I had a British friend in America once who was married to an American. His son from his first marriage came to the States to spend the summers, but as he got older, he was bored. One summer, he brought a friend with him. I was visiting and the two British lads were sitting in the kitchen in silence. I asked them if they were ok because they weren't speaking and they said "we're pissed." I thought for weeks they were angry with each other, which was sad since they can come from so far away. Then their father explained that they were just drunk! I had never heard that expression before to mean "drunk." In the US, it only means "angry."

MissAnnElk
07-03-2008, 23:33
There's the classic story of the English exchange student in the US.

The class is having a test, and the exchange student leans over and asks his classmate if he has a rubber.

"Sure," says the American kid. "But why do you want it NOW?!"

alterego
07-03-2008, 23:41
I raised a few eyebrows by using the word 'fanny' before I learned the British definition.

Bels
07-03-2008, 23:41
Nice one , both of you. They're such common expressions. I'm out to get some nappies for my baby.

MissAnnElk
07-03-2008, 23:44
I raised a few eyebrows by using the word 'fanny' before I learned the British definition.

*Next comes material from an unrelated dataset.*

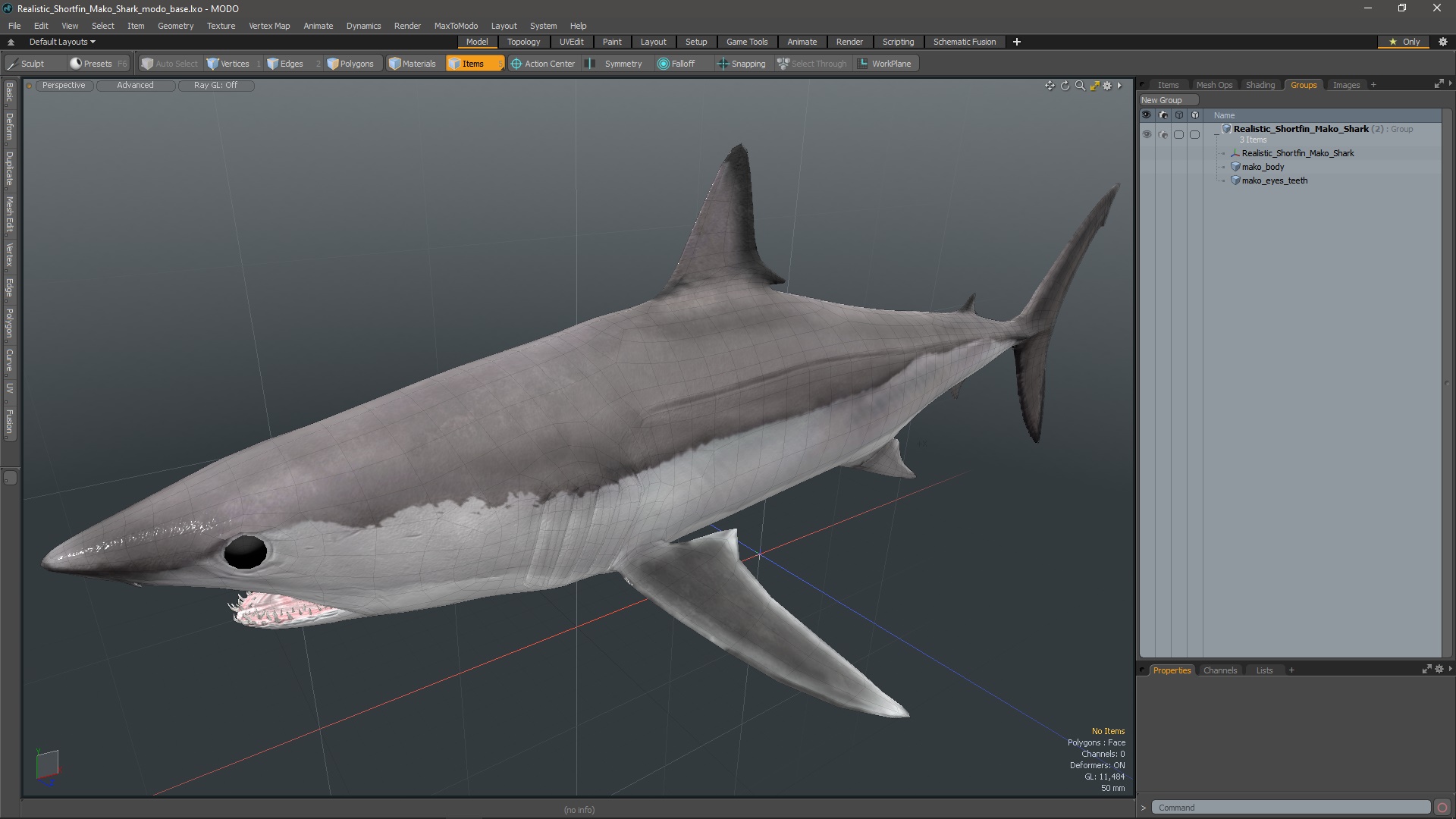Open the WorkPlane options
The height and width of the screenshot is (819, 1456).
[x=884, y=64]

Oh, yeah! The "fanny pack" (in UK "the bum bag"). I have an American friend married to an English guy. He would cringe, visibly, when she said that.

Bels
08-03-2008, 00:02
Oh, yeah! The "fanny pack" (in UK "the bum bag"). I have an American friend married to an English guy. He would cringe, visibly, when she said that.

No, it means something more :) a females vagina, crudel meant. The same as ass we have a word considered cruder word a*se.

Bels
08-03-2008, 00:03
But "Arse about face" is ok.

MissAnnElk
08-03-2008, 00:04
I know! That's why he cringed when she used the term in a different context.

MissAnnElk
08-03-2008, 00:05
Yeah, I never understood the difference between ass/arse and sh*t/sh*te.

alterego
08-03-2008, 00:05
I believe Americans would consider 'arse' and 'shite' to be not so bad whereas 'ass' and 'shit' would definitely be vulgar.

MissAnnElk
08-03-2008, 00:10
I agree . . . but I'm not sure.

Bels
08-03-2008, 00:11
I had a British friend in America once who was married to an American. His son from his first marriage came to the States to spend the summers, but as he got older, he was bored. One summer, he brought a friend with him. I was visiting and the two British lads were sitting in the kitchen in silence. I asked them if they were ok because they weren't speaking and they said "we're pissed." I thought for weeks they were angry with each other, which was sad since they can come from so far away. Then their father explained that they were just drunk! I had never heard that expression before to mean "drunk." In the US, it only means "angry."

To be pissed off with everything or someone would have a similar meaning,

I get pissed off with sal now and again, and I always get pissed off with this berk Gypsy. But to be pissed means extremel drunk.

alterego
08-03-2008, 00:13
It's better to be pissed off than pissed on.

MissAnnElk
08-03-2008, 00:13
To be pissed off with everything or someone would have a similar meaning,

I get pissed off with sal now and again, and I always get pissed off with this berk Gypsy. But to be pissed means extremel drunk.

But my Brit friends talk about the weather: "It was pissing down!" I find that rather crude.

Bels
08-03-2008, 00:28
Nice one, I'm going for a Gypsy, byebye.